:: DATASET RECORDS ::
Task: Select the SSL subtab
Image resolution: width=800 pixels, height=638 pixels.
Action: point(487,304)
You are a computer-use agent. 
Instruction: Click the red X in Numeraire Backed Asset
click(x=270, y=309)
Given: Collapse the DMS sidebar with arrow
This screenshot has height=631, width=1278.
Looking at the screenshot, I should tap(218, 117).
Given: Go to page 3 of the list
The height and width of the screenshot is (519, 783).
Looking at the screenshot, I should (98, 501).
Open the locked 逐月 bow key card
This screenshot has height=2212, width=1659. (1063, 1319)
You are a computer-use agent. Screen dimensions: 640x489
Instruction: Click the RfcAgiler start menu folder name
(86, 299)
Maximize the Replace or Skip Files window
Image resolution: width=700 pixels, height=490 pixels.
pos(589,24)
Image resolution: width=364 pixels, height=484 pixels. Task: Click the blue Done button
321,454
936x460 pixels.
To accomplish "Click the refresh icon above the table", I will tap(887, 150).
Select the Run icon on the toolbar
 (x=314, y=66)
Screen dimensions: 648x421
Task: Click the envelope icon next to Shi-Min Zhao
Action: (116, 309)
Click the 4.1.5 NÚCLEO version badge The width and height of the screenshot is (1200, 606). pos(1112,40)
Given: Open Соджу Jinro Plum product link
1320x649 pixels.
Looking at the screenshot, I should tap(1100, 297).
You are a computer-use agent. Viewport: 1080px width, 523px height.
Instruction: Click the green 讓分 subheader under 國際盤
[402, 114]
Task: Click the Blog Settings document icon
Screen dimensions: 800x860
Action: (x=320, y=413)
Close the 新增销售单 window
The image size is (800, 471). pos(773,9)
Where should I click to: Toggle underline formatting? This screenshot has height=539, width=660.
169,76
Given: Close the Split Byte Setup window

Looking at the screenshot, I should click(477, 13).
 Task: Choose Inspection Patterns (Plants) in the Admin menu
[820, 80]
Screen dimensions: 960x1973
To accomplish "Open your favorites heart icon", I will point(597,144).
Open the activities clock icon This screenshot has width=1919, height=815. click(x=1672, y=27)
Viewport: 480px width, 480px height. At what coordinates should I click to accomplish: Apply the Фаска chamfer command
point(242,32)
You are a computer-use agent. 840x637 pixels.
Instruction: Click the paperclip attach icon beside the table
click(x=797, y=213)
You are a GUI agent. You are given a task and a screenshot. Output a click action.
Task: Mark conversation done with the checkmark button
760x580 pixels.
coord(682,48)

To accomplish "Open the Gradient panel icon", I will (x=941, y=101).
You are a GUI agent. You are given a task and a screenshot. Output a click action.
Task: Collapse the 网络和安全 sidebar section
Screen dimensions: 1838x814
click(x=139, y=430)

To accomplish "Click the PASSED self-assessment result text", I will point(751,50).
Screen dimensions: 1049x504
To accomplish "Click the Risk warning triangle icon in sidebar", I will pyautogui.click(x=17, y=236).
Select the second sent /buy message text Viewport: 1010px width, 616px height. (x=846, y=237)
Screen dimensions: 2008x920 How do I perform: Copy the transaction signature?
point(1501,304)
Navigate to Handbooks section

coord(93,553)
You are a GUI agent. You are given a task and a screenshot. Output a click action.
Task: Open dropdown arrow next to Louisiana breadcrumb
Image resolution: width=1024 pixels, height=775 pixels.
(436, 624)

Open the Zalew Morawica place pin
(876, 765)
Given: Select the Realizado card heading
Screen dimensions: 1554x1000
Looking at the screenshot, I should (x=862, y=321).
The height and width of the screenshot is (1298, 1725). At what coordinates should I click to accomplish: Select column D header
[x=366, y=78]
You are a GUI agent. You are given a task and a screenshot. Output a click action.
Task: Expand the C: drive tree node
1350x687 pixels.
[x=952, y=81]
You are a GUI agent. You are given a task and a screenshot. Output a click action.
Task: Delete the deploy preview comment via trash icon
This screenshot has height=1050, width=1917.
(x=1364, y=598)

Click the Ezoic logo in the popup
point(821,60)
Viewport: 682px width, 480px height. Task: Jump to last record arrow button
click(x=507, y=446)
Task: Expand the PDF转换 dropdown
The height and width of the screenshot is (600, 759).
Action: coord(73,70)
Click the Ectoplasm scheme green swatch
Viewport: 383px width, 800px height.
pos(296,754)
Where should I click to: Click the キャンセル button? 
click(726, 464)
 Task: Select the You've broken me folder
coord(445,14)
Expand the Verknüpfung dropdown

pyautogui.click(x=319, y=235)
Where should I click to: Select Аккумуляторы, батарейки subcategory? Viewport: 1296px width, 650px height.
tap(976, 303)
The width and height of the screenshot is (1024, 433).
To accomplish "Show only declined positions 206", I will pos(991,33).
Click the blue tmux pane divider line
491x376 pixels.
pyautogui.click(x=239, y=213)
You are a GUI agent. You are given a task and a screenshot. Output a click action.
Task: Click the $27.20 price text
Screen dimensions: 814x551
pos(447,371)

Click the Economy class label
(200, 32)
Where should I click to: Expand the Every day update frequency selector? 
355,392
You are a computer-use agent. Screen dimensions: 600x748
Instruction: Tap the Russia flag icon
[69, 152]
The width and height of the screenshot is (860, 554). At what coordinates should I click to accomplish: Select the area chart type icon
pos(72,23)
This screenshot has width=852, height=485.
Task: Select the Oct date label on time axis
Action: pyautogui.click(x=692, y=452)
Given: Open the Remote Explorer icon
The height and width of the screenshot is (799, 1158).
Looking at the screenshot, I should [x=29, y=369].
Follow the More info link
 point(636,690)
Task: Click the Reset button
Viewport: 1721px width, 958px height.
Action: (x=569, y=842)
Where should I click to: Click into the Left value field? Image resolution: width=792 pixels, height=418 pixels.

:: WORK ITEM ::
Would you write down every record again, exactly?

:: RESULT OF THE EXERCISE ::
Task: Select the SSL subtab
Image resolution: width=800 pixels, height=638 pixels.
Action: point(487,304)
You are a computer-use agent. 
Instruction: Click the red X in Numeraire Backed Asset
click(x=270, y=309)
Given: Collapse the DMS sidebar with arrow
This screenshot has height=631, width=1278.
Looking at the screenshot, I should tap(218, 117).
Given: Go to page 3 of the list
The height and width of the screenshot is (519, 783).
Looking at the screenshot, I should (98, 501).
Open the locked 逐月 bow key card
This screenshot has height=2212, width=1659. (1063, 1319)
You are a computer-use agent. Screen dimensions: 640x489
Instruction: Click the RfcAgiler start menu folder name
(86, 299)
Maximize the Replace or Skip Files window
Image resolution: width=700 pixels, height=490 pixels.
pos(589,24)
Image resolution: width=364 pixels, height=484 pixels. Task: Click the blue Done button
321,454
936x460 pixels.
To accomplish "Click the refresh icon above the table", I will tap(887, 150).
Select the Run icon on the toolbar
 (x=314, y=66)
Screen dimensions: 648x421
Task: Click the envelope icon next to Shi-Min Zhao
Action: (116, 309)
Click the 4.1.5 NÚCLEO version badge The width and height of the screenshot is (1200, 606). pos(1112,40)
Given: Open Соджу Jinro Plum product link
1320x649 pixels.
Looking at the screenshot, I should tap(1100, 297).
You are a computer-use agent. Viewport: 1080px width, 523px height.
Instruction: Click the green 讓分 subheader under 國際盤
[402, 114]
Task: Click the Blog Settings document icon
Screen dimensions: 800x860
Action: (x=320, y=413)
Close the 新增销售单 window
The image size is (800, 471). pos(773,9)
Where should I click to: Toggle underline formatting? This screenshot has height=539, width=660.
169,76
Given: Close the Split Byte Setup window

Looking at the screenshot, I should click(477, 13).
 Task: Choose Inspection Patterns (Plants) in the Admin menu
[820, 80]
Screen dimensions: 960x1973
To accomplish "Open your favorites heart icon", I will point(597,144).
Open the activities clock icon This screenshot has width=1919, height=815. click(x=1672, y=27)
Viewport: 480px width, 480px height. At what coordinates should I click to accomplish: Apply the Фаска chamfer command
point(242,32)
You are a computer-use agent. 840x637 pixels.
Instruction: Click the paperclip attach icon beside the table
click(x=797, y=213)
You are a GUI agent. You are given a task and a screenshot. Output a click action.
Task: Mark conversation done with the checkmark button
760x580 pixels.
coord(682,48)

To accomplish "Open the Gradient panel icon", I will (x=941, y=101).
You are a GUI agent. You are given a task and a screenshot. Output a click action.
Task: Collapse the 网络和安全 sidebar section
Screen dimensions: 1838x814
click(x=139, y=430)

To accomplish "Click the PASSED self-assessment result text", I will point(751,50).
Screen dimensions: 1049x504
To accomplish "Click the Risk warning triangle icon in sidebar", I will pyautogui.click(x=17, y=236).
Select the second sent /buy message text Viewport: 1010px width, 616px height. (x=846, y=237)
Screen dimensions: 2008x920 How do I perform: Copy the transaction signature?
point(1501,304)
Navigate to Handbooks section

coord(93,553)
You are a GUI agent. You are given a task and a screenshot. Output a click action.
Task: Open dropdown arrow next to Louisiana breadcrumb
Image resolution: width=1024 pixels, height=775 pixels.
(436, 624)

Open the Zalew Morawica place pin
(876, 765)
Given: Select the Realizado card heading
Screen dimensions: 1554x1000
Looking at the screenshot, I should (x=862, y=321).
The height and width of the screenshot is (1298, 1725). At what coordinates should I click to accomplish: Select column D header
[x=366, y=78]
You are a GUI agent. You are given a task and a screenshot. Output a click action.
Task: Expand the C: drive tree node
1350x687 pixels.
[x=952, y=81]
You are a GUI agent. You are given a task and a screenshot. Output a click action.
Task: Delete the deploy preview comment via trash icon
This screenshot has height=1050, width=1917.
(x=1364, y=598)

Click the Ezoic logo in the popup
point(821,60)
Viewport: 682px width, 480px height. Task: Jump to last record arrow button
click(x=507, y=446)
Task: Expand the PDF转换 dropdown
The height and width of the screenshot is (600, 759).
Action: coord(73,70)
Click the Ectoplasm scheme green swatch
Viewport: 383px width, 800px height.
pos(296,754)
Where should I click to: Click the キャンセル button? 
click(726, 464)
 Task: Select the You've broken me folder
coord(445,14)
Expand the Verknüpfung dropdown

pyautogui.click(x=319, y=235)
Where should I click to: Select Аккумуляторы, батарейки subcategory? Viewport: 1296px width, 650px height.
tap(976, 303)
The width and height of the screenshot is (1024, 433).
To accomplish "Show only declined positions 206", I will pos(991,33).
Click the blue tmux pane divider line
491x376 pixels.
pyautogui.click(x=239, y=213)
You are a GUI agent. You are given a task and a screenshot. Output a click action.
Task: Click the $27.20 price text
Screen dimensions: 814x551
pos(447,371)

Click the Economy class label
(200, 32)
Where should I click to: Expand the Every day update frequency selector? 
355,392
You are a computer-use agent. Screen dimensions: 600x748
Instruction: Tap the Russia flag icon
[69, 152]
The width and height of the screenshot is (860, 554). At what coordinates should I click to accomplish: Select the area chart type icon
pos(72,23)
This screenshot has width=852, height=485.
Task: Select the Oct date label on time axis
Action: pyautogui.click(x=692, y=452)
Given: Open the Remote Explorer icon
The height and width of the screenshot is (799, 1158).
Looking at the screenshot, I should [x=29, y=369].
Follow the More info link
 point(636,690)
Task: Click the Reset button
Viewport: 1721px width, 958px height.
Action: (x=569, y=842)
Where should I click to: Click into the Left value field? Image resolution: width=792 pixels, height=418 pixels.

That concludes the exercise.